● Document extract
........
Born to Die: The Paradise Edition is the reissue of American singer-songwriter Lana Del Rey's major-label debut studio album Born to Die (2012). It was released on November 9, 2012, by Interscope and Polydor Records. Released ten months after the original, The Paradise Edition features eight newly recorded tracks, which were simultaneously made available on the standalone extended play Paradise (2012). Although having worked with several producers for each record, Emile Haynie and Rick Nowels are the only producers whose contributions are featured on both discs.

The Paradise Edition performed moderately on international record charts in Europe, where it charted separately from Born to Die and Paradise. While the project was not directly supported by singles of its own, the tracks "Ride" and "Burning Desire" were released from Paradise on September 25, 2012, and March 13, 2013, while "Dark Paradise" was serviced from Born to Die on March 1, 2013. A remix of the track "Summertime Sadness" from Born to Die, produced by Cedric Gervais, was released independently from either project on July 11, 2013; it was later included on select reissues of The Paradise Edition after experiencing success on record charts worldwide.

Background and release

Del Rey released her second studio album and major-label debut Born to Die in January 2012 by Interscope Records, Polydor Records, and Stranger Records. It debuted at number two on the U.S. Billboard 200 with first-week sales of 77,000 copies; in doing so, it became the highest opening week for a major-label debut by a female artist since Dream with Me (2011) by Jackie Evancho entered at number two in the United States. In July, Del Rey expressed her intentions release an expanded version of Born to Die subtitled The Paradise Edition, which was initially expected to contain seven newly recorded tracks to supplement the original record. Del Rey unveiled its cover in September, in which she is photographed in a beige-colored one-piece swimsuit standing before a tropical background, and elaborated that the reissue would contain the fifteen-track deluxe version of Born to Die and nine previously unreleased songs.

The final product was first released on November 9 in Australia, and was later made available on November 13 in the United States. The Paradise Edition was packaged as a two-disc product in its physical variation, while a digital version was serviced to online music stores. The newly recorded material was simultaneously made available on the standalone extended play Paradise (2012). The Paradise Edition was released in vinyl record packaging on November 20; it came with the vinyl for Paradise, and designated a slipcase to hold a separately-purchased vinyl of Born to Die. A limited edition box set of the project was released on December 4, 2012; it contained the physical version of the record, an eight-track remix disc, a six-music video DVD, four printed photographs, and a two-track vinyl record with remixes of "Blue Velvet".

New material

The eight tracks appended on The Paradise Edition exemplify a "cinematic" musical style first introduced through Born to Die, and incorporates frequent electric guitar and piano instrumentation like the preceding record. The newly recorded material employs more profane language than the original record, particularly with descriptions of sexual encounters. The second disc commences with the track "Ride", which Tom Breihan from Stereogum described as a "string-drenched ballad" that saw Del Rey exploring the "crossover-soul-pop" musical styles that British singer Adele is commonly associated with. The follow-up track "American" heavily integrates Americana references in its lyrics, and employs minimalist piano and string instrumentation that Sian Watson from Associated Press felt placed the "smoky, effortless vocals" at the forefront of the song. "Cola" begins with the lines "My pussy tastes like Pepsi-Cola / My eyes are wide like cherry pies", which PopMatters Enio Chiola felt solidified the recurring concept of "a girl trying to find her father in her elder lovers" that unifies the additional tracks.
........
● Required work
Reproduce word for word the passage of the Paradise Edition article starting with "Born to Die: The" and going on through "on both discs.". Rely on the Paradise Edition article alone.

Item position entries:
........
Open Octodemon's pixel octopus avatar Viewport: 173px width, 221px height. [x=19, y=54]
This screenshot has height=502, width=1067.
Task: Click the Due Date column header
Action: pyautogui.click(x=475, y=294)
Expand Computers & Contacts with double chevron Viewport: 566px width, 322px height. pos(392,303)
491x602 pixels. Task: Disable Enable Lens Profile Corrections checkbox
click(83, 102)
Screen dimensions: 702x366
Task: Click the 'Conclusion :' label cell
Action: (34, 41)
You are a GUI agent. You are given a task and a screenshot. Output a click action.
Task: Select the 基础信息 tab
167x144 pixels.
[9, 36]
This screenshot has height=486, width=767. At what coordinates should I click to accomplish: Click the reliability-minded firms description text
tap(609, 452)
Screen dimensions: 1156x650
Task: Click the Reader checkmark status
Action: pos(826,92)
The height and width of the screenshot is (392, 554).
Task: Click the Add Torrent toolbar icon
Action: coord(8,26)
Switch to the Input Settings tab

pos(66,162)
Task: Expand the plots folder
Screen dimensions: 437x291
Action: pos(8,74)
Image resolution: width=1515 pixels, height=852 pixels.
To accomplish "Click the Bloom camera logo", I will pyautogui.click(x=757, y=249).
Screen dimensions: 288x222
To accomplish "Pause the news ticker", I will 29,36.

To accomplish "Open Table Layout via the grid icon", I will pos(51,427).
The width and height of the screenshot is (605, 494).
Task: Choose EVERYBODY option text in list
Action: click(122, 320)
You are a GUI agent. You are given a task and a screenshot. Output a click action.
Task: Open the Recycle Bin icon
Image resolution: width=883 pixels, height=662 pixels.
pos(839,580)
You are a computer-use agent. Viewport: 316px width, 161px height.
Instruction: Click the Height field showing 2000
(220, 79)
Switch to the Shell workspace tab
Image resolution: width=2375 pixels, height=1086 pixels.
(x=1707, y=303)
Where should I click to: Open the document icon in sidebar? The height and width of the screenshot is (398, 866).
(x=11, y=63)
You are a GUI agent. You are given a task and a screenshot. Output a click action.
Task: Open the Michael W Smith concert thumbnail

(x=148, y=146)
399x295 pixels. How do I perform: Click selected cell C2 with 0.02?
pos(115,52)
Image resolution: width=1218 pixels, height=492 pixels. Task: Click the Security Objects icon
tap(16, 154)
........
● Solution to the problem
Born to Die: The Paradise Edition is the reissue of American singer-songwriter Lana Del Rey's major-label debut studio album Born to Die (2012). It was released on November 9, 2012, by Interscope and Polydor Records. Released ten months after the original, The Paradise Edition features eight newly recorded tracks, which were simultaneously made available on the standalone extended play Paradise (2012). Although having worked with several producers for each record, Emile Haynie and Rick Nowels are the only producers whose contributions are featured on both discs.